TASK INSTRUCTIONS:
Collect all lines from the records below that include the word "Expand".

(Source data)
◆ ◆ ◆ ◆ ◆

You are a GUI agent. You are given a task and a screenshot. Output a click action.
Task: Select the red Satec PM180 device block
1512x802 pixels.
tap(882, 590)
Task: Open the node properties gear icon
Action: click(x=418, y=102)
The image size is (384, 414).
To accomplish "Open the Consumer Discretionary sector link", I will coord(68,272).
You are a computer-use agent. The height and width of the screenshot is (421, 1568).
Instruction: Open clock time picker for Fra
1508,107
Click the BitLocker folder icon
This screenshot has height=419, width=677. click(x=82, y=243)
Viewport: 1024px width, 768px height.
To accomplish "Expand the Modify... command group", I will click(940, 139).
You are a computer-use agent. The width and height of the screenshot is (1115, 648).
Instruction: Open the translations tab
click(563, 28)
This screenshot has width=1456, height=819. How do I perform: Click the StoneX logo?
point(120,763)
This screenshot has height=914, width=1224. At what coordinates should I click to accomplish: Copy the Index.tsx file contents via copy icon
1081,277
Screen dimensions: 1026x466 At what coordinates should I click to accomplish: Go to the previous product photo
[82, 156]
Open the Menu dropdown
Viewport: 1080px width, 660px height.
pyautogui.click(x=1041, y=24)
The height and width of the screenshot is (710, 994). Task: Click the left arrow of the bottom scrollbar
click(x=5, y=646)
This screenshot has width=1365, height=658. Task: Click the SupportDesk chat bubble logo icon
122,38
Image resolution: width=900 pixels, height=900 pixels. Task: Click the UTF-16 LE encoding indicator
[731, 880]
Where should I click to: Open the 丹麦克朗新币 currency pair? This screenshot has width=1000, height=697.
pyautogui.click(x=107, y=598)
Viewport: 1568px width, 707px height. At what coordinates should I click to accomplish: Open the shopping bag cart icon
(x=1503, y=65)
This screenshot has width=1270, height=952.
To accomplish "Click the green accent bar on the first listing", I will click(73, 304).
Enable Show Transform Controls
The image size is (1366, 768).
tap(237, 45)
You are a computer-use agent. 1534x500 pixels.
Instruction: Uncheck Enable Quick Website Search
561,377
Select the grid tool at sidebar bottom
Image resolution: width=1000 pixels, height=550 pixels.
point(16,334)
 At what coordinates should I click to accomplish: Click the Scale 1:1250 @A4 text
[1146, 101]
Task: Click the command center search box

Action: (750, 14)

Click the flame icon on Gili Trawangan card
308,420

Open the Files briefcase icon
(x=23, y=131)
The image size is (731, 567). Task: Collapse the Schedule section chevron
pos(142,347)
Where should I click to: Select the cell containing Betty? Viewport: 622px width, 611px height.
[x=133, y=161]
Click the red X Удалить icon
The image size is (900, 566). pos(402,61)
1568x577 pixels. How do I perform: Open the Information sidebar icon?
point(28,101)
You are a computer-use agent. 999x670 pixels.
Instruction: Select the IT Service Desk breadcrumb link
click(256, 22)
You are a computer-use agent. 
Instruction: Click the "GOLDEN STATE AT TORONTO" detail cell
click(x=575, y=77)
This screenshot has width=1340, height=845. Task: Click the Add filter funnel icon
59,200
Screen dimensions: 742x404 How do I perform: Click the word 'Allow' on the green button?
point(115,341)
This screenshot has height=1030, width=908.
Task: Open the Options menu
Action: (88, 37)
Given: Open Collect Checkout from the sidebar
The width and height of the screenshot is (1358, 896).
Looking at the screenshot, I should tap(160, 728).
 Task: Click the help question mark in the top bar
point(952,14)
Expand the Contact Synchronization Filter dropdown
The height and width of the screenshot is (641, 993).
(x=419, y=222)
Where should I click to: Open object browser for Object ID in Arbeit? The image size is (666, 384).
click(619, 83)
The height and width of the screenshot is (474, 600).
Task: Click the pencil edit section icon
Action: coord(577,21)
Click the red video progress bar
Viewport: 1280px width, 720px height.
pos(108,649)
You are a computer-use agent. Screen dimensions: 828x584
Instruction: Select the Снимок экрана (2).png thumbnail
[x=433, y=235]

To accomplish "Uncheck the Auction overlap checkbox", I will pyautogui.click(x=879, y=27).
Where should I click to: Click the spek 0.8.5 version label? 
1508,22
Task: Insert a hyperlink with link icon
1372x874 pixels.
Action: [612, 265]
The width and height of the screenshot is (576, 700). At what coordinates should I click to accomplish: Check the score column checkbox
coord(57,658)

◆ ◆ ◆ ◆ ◆

REPLY TO THE EXERCISE:
To accomplish "Expand the Modify... command group", I will click(940, 139).
Expand the Contact Synchronization Filter dropdown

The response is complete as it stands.